Esse foi um bom fim de semana, depois de uma semana caótica.
Ontem foi um dia perfeito. Tinha um céu lindo, bem azul, com poucas nuvens. E tava frio, com um ventinho gelado.
Eu amo dias assim. Tem um certo conforto em um dia gelado, mas em que o sol brilha. O cheiro do café da manhã alcança lugares mais distantes. Os sons da manhã são mais macios.
Os sentimentos ficam mais aguçados, e os sentimentos também. Eu saí para levar as roupas na lavanderia, e o dono do bar ao lado da minha casa já estava abrindo o negócio dele. A gente trocou nosso bom dia antes de eu descer a escadaria. Na lavanderia, a mesma coisa. Existe uma calma em manhãs que a temperatura é fria, mas o céu acalenta.
Durante a pandemia, eu pensei muito se aquele tempo ia sinalizar o fim da ideia de “comunidade”, de se sentir parte de uma comunidade no nosso dia-a-dia. Os dias ficaram mais impessoais durante aqueles anos. Usávamos máscaras e saíamos só quando era necessário. Eu morria de medo de não conseguir me aproximar dos meus novos vizinhos por causa disso. Mas é tudo questão de tempo. Em algumas semanas, eu e o dono do bar do lado da minha casa já tinhamos um acordo que nunca foi falado — quando eu chego tarde em casa, nós trocamos um aceno e ele me pergunta se tá tudo bem. O mesmo vale com a moça da lavanderia, e a senhora da padaria. Eu nunca consegui ter uma aproximação com a mulher do mini-mercado perto da minha casa, mas até isso é um conforto (não são todos os que a gente consegue se aproximar nos nossos dias).
Dias assim, que tiram a incomodação do calor que durou quase seis meses nessa primavera e nesse verão, dão mais espaço pra calma. Ou vai ver, como a Bruna me comentou, é a paz inerente da chegada dos 30, em que incertezas se tornam insignificantes porque a vida não nos dá muito tempo — ou vontade — de ficar ponderando decisões não tomadas. Meus vizinhos, as primeiras pessoas que eu vejo no dia (e geralmente as últimas também), continuam ali. Nossos acordos, alguns nunca falados e outros acertados, vigoram.

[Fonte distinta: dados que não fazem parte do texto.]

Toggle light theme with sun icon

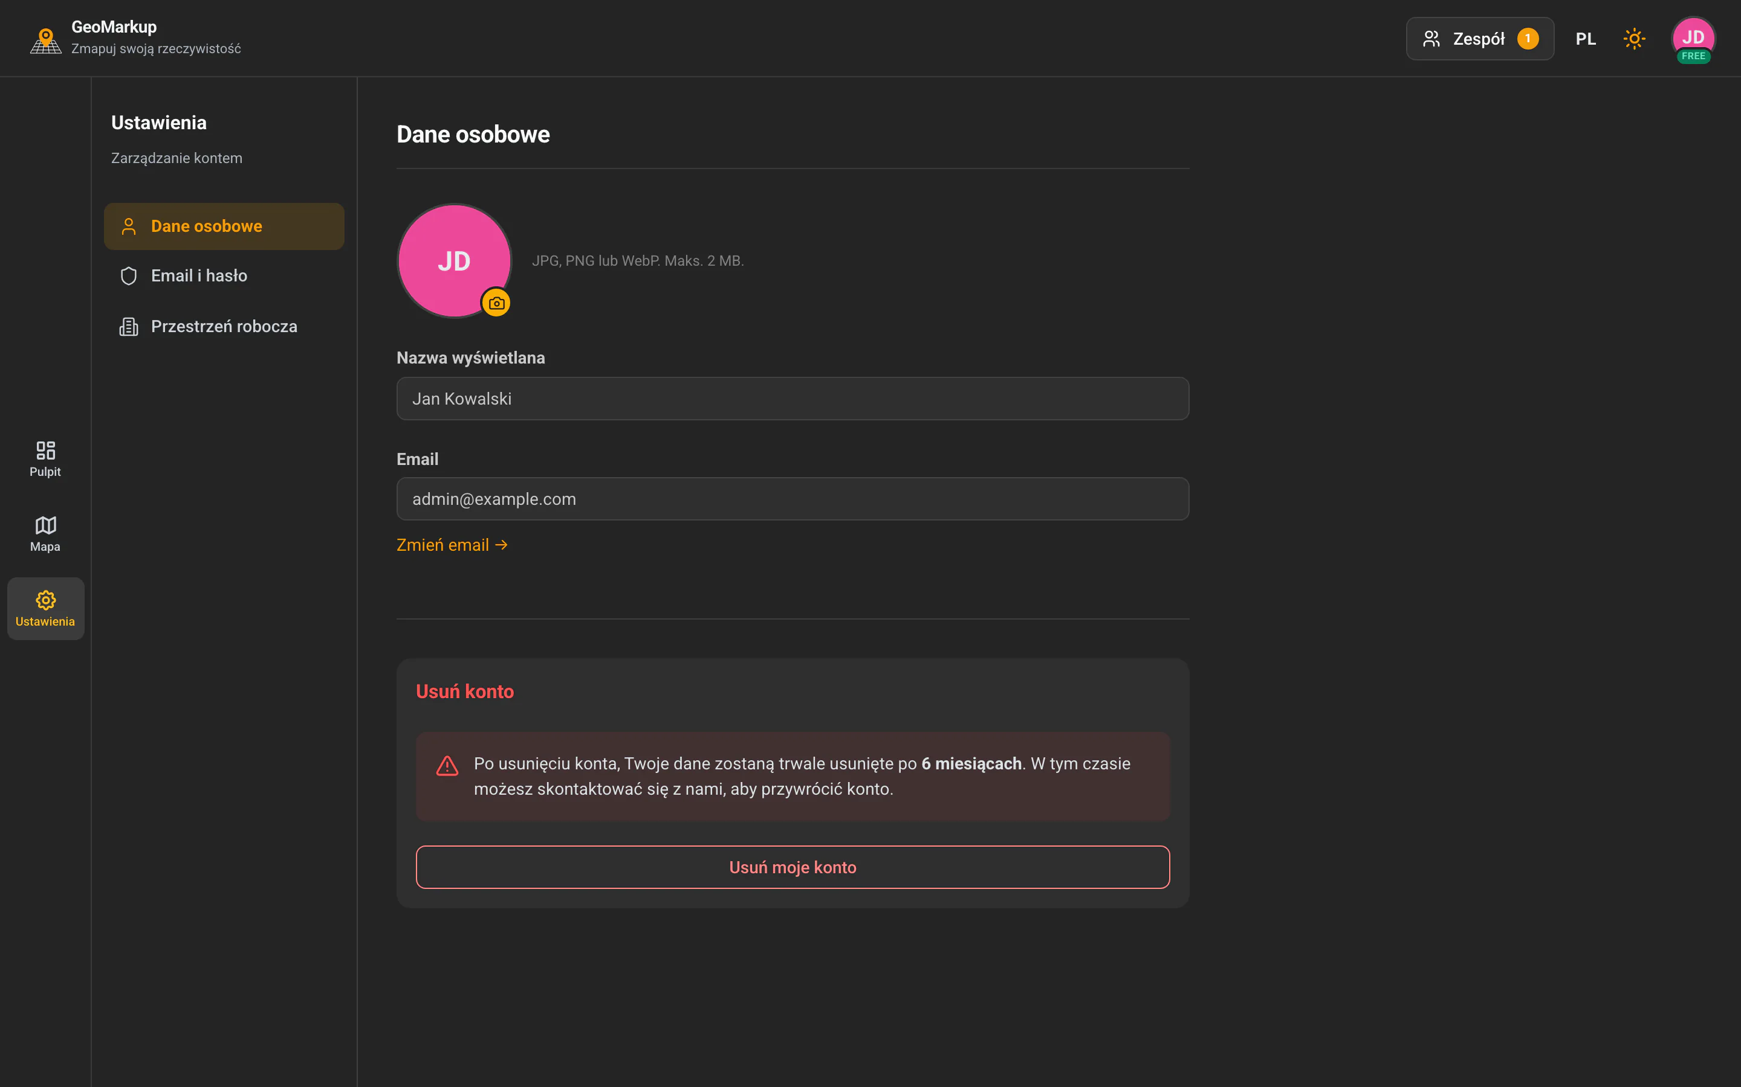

Esse domingo foi outro dia frio, mas dessa vez foi nublado. É um outro tipo de dia que eu adoro. A manhã começa mais cedo, e dura um bocadinho a mais. O dia demora mais pra começar, e ninguém culpa ninguém por isso. Há um silêncio comunitário no ar — é um dia de pouco barulho, de muito sono. O cheiro do café fica no ar por mais tempo. Os sons abafados, também.